_Problem to solve:_ Quote word for word the lines of the material below, beginning with the line that contains "How do I perform: Click the Undo icon?" and continuing through the line that contains "will click(x=64, y=608).".

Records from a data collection
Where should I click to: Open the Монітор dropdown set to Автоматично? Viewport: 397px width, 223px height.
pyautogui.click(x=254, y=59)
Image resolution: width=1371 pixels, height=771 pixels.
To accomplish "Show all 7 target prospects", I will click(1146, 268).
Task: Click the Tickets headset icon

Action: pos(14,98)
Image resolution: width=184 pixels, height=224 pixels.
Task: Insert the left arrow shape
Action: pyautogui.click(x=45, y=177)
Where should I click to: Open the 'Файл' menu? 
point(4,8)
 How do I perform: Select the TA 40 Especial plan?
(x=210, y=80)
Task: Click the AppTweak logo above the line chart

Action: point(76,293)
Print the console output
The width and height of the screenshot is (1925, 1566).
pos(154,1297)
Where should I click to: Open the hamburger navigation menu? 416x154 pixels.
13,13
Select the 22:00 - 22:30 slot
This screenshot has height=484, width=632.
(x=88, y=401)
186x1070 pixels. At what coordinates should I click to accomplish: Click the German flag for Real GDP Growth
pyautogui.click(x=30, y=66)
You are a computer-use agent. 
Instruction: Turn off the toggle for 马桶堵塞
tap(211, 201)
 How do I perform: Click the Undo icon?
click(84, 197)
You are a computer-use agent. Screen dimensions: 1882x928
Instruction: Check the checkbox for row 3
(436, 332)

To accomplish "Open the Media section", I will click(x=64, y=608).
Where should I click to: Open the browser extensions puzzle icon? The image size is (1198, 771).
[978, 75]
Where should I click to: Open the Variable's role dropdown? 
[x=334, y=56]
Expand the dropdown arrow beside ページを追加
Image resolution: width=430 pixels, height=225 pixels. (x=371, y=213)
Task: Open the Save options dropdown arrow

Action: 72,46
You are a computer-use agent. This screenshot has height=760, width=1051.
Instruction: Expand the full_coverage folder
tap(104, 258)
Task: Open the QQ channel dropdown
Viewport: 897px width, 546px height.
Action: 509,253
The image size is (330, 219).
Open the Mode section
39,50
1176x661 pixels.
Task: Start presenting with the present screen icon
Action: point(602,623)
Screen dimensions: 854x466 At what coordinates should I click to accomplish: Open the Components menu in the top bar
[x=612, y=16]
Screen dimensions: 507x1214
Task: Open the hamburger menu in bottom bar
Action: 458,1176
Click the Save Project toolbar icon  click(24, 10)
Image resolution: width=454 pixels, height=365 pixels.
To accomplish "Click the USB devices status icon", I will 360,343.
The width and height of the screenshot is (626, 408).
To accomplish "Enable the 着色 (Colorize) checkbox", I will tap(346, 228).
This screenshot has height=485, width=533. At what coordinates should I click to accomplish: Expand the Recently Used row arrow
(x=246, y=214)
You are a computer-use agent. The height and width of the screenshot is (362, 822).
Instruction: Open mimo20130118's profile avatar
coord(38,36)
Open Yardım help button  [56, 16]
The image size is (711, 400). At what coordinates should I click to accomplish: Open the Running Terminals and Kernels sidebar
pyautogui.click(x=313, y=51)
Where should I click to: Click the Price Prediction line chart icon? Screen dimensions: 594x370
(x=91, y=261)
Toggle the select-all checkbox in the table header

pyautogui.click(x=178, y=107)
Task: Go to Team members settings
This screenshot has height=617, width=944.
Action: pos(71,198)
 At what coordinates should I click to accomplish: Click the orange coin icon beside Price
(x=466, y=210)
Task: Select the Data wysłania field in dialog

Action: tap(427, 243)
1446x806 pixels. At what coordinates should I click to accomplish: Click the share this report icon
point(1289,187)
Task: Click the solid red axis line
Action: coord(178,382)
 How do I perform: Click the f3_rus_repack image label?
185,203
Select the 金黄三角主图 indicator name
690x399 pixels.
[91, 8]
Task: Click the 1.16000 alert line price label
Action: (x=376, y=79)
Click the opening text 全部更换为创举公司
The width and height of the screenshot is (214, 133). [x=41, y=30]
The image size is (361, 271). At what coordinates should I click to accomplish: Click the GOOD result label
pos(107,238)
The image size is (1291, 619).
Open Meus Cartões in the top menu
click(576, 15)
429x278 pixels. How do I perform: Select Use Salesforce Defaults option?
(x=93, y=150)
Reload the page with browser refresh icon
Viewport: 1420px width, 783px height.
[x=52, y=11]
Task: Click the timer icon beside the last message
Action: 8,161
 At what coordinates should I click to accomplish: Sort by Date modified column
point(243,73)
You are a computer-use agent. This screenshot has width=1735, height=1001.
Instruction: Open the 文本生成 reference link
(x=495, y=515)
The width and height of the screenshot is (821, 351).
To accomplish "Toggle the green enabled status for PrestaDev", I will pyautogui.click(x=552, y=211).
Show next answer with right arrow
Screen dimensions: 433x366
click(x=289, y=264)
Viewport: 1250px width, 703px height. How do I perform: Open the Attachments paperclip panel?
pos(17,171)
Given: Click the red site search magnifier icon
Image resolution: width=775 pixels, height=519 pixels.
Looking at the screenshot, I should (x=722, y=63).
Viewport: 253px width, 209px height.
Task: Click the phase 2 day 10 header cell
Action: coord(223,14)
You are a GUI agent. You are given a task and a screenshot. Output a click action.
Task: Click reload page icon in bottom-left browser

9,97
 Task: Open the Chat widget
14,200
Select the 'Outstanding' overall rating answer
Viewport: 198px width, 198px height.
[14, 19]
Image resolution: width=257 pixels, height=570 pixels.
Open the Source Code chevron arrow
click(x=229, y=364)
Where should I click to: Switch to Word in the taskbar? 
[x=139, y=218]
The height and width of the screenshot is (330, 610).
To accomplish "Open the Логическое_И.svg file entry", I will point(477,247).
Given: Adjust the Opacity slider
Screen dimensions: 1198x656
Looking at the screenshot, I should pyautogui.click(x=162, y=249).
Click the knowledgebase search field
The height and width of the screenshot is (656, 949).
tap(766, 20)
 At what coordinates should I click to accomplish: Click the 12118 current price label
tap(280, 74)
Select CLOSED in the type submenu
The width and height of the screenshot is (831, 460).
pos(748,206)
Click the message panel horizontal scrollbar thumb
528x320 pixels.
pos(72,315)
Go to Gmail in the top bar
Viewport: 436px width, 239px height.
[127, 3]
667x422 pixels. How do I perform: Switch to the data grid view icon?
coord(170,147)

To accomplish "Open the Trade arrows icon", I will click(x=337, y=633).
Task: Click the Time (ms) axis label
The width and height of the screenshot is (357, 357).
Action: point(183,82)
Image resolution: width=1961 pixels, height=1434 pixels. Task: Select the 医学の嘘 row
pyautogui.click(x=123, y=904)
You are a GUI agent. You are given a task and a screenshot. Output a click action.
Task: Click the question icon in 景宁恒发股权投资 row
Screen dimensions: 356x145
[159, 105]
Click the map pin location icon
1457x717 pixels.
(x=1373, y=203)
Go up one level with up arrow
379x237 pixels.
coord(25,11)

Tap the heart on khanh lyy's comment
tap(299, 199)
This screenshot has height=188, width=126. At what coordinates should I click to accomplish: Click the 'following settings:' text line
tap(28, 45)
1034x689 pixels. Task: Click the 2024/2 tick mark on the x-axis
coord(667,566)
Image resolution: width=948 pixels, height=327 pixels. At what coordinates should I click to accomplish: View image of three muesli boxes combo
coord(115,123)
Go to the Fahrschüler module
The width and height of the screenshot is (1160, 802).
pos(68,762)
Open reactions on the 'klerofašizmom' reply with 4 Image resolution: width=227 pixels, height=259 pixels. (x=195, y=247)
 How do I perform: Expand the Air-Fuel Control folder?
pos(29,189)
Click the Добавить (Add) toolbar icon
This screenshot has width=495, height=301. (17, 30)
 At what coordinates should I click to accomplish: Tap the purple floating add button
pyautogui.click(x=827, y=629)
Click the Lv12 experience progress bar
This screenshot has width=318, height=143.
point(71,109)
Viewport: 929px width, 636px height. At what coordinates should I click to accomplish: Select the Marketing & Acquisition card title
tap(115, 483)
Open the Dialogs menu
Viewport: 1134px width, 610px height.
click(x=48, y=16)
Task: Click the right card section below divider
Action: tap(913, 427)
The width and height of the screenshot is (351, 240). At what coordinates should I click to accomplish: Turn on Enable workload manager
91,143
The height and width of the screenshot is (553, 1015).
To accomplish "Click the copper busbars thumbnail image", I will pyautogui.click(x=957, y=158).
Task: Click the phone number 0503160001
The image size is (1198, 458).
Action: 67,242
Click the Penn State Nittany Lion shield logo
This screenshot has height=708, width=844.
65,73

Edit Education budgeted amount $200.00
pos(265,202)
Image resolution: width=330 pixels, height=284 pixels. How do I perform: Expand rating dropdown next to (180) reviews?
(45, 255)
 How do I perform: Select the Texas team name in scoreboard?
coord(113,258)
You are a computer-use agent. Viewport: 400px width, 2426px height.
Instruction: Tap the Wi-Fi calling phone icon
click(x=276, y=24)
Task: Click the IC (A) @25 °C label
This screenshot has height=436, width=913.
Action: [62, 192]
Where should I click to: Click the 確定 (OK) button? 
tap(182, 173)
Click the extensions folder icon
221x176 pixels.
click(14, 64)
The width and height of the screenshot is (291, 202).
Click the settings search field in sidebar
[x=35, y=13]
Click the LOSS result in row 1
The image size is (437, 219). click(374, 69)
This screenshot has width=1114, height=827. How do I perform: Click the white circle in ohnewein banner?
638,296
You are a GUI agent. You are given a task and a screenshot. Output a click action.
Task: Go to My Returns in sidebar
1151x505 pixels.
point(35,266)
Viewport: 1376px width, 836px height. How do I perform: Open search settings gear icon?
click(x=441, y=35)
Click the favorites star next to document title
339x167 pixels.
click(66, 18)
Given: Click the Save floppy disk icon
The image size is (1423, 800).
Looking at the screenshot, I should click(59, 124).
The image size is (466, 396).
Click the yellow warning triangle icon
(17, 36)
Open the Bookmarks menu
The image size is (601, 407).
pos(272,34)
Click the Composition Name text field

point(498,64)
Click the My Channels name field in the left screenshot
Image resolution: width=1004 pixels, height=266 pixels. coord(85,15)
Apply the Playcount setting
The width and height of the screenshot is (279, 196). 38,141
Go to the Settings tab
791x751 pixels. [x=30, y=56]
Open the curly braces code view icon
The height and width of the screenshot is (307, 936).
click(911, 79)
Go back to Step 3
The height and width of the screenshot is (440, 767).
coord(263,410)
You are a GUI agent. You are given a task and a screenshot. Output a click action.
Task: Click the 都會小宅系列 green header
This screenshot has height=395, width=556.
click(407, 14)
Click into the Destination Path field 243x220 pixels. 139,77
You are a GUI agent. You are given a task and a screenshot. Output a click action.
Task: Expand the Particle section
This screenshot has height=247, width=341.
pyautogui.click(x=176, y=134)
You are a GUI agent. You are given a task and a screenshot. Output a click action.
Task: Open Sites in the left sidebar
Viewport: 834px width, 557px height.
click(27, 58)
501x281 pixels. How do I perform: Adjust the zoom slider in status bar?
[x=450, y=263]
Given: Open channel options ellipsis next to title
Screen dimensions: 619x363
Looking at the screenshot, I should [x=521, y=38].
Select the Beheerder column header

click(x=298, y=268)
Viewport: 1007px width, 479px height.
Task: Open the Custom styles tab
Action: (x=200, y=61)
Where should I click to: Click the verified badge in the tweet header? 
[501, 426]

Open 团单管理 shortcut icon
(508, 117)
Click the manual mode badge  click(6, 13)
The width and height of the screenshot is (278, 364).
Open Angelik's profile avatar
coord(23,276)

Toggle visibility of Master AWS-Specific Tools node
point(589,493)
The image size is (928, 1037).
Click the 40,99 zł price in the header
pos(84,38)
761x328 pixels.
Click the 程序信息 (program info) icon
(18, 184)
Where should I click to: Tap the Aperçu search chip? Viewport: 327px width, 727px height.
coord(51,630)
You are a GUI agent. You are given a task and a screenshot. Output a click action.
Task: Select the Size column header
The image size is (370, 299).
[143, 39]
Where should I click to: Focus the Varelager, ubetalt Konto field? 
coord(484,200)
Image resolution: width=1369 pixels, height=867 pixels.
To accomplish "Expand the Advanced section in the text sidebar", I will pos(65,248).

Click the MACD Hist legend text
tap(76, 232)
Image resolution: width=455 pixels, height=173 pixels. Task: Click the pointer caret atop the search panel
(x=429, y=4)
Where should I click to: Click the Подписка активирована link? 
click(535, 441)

_Solution:_
 How do I perform: Click the Undo icon?
click(84, 197)
You are a computer-use agent. Screen dimensions: 1882x928
Instruction: Check the checkbox for row 3
(436, 332)

To accomplish "Open the Media section", I will click(x=64, y=608).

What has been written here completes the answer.